- Chronic obstructive pulmonary disease - Depression
Depression is a common and mostly undertreated problem in patients with chronic diseases. However, population-based studies on the association between chronic obstructive pulmonary disease (COPD) and subsequent depression are limited in Asian populations. This study evaluated the incidence and risk factors of depression for patients with COPD in Taiwan. Methods
Using the claims data from the National Health Insurance of Taiwan, we identified 38,010 COPD patients newly diagnosed in 2000–2004 and 38,010 subjects without COPD frequency, matched by sex, age and index date.
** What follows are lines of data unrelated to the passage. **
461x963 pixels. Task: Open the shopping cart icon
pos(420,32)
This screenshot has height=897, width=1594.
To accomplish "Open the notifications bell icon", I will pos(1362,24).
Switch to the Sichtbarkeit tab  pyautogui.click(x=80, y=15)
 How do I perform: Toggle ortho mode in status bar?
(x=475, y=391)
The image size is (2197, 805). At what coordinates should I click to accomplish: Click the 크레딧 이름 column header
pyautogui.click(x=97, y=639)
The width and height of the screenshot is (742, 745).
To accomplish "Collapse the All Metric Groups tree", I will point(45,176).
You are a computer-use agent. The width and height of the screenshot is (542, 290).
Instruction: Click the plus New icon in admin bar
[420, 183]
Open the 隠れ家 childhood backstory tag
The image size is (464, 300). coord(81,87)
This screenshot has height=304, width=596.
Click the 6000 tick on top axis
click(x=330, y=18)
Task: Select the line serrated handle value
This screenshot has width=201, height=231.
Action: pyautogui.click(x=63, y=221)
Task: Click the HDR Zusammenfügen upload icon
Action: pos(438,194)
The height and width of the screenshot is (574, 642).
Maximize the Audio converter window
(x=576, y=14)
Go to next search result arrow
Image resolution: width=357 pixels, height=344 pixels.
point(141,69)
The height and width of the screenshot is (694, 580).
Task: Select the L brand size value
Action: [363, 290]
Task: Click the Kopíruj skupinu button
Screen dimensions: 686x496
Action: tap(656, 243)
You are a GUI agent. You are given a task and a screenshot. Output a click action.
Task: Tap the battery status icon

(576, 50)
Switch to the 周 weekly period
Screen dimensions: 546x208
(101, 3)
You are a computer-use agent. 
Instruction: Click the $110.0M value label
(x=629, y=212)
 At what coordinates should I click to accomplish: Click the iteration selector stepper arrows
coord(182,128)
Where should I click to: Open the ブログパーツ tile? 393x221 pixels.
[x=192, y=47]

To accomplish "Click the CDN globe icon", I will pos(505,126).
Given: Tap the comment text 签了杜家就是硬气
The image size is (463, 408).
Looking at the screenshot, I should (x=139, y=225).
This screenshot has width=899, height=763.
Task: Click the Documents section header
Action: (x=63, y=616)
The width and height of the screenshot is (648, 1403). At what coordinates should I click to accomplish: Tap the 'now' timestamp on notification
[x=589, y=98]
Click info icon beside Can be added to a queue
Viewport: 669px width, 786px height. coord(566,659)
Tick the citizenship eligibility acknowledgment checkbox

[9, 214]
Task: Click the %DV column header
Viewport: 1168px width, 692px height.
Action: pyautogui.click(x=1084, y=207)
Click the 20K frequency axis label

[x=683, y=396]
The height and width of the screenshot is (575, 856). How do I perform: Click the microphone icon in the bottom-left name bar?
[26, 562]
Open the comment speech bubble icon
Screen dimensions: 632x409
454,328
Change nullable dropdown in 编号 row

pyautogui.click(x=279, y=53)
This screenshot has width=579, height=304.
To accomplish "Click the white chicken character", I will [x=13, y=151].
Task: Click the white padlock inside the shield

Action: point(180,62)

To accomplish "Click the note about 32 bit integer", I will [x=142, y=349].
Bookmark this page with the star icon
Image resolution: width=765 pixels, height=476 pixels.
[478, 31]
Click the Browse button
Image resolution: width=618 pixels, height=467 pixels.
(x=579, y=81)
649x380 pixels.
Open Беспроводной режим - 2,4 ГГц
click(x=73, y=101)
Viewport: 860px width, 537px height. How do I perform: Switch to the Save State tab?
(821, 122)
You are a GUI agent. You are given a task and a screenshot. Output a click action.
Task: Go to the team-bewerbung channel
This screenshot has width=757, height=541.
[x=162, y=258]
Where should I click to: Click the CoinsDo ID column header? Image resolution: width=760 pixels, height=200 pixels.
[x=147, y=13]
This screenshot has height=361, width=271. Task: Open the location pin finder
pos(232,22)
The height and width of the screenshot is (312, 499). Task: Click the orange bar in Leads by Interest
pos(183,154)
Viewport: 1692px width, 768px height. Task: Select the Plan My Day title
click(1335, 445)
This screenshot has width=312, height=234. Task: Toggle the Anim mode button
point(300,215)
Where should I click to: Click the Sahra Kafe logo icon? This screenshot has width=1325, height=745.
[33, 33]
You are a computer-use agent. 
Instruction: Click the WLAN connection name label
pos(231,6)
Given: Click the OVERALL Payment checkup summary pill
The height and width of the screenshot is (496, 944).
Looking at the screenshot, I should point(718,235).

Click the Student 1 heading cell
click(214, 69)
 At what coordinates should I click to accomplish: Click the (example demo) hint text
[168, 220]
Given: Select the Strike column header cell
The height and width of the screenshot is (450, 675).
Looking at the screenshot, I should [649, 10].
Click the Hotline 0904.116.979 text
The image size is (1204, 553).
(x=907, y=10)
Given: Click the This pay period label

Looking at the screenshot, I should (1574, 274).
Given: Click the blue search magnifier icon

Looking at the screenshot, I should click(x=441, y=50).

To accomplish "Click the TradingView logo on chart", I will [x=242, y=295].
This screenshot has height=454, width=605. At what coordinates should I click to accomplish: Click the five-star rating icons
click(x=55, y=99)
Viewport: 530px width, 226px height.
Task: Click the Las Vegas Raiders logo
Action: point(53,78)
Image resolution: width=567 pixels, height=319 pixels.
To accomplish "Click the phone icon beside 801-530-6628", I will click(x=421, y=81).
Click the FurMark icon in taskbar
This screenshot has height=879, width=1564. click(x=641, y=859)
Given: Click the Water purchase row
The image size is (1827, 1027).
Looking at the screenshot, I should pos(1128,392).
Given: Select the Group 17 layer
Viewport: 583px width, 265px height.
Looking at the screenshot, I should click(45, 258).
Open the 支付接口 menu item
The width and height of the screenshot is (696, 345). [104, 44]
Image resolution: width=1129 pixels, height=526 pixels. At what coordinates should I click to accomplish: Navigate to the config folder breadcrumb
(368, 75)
The incidence rate and hazard ratio for depression were estimated by the end of 2008. Results
The incidence rate of depression was 1.88 folds higher in the COPD cohort than in the non-COPD cohort (12.2 versus 6.47 per 1,000 person-years, p < 0.0001). The depression risk was the greatest within the first year following COPD diagnosis and tended to decline with follow-up time. Among COPD patients, multivariate analysis showed that younger women and low-income patients were at higher risk of depression. Hospitalization and comorbidities such as hypertension, arthritis, cancer, and heart disease were also significant predictors for depression risk. Conclusion
This population-based cohort study demonstrated a strong relationship between COPD and subsequent depression. These findings could assist healthcare providers to pinpoint individuals with a higher predisposition to having depression, which could then facilitate the provision of culturally appropriate rehabilitation within the first year after the diagnosis of COPD.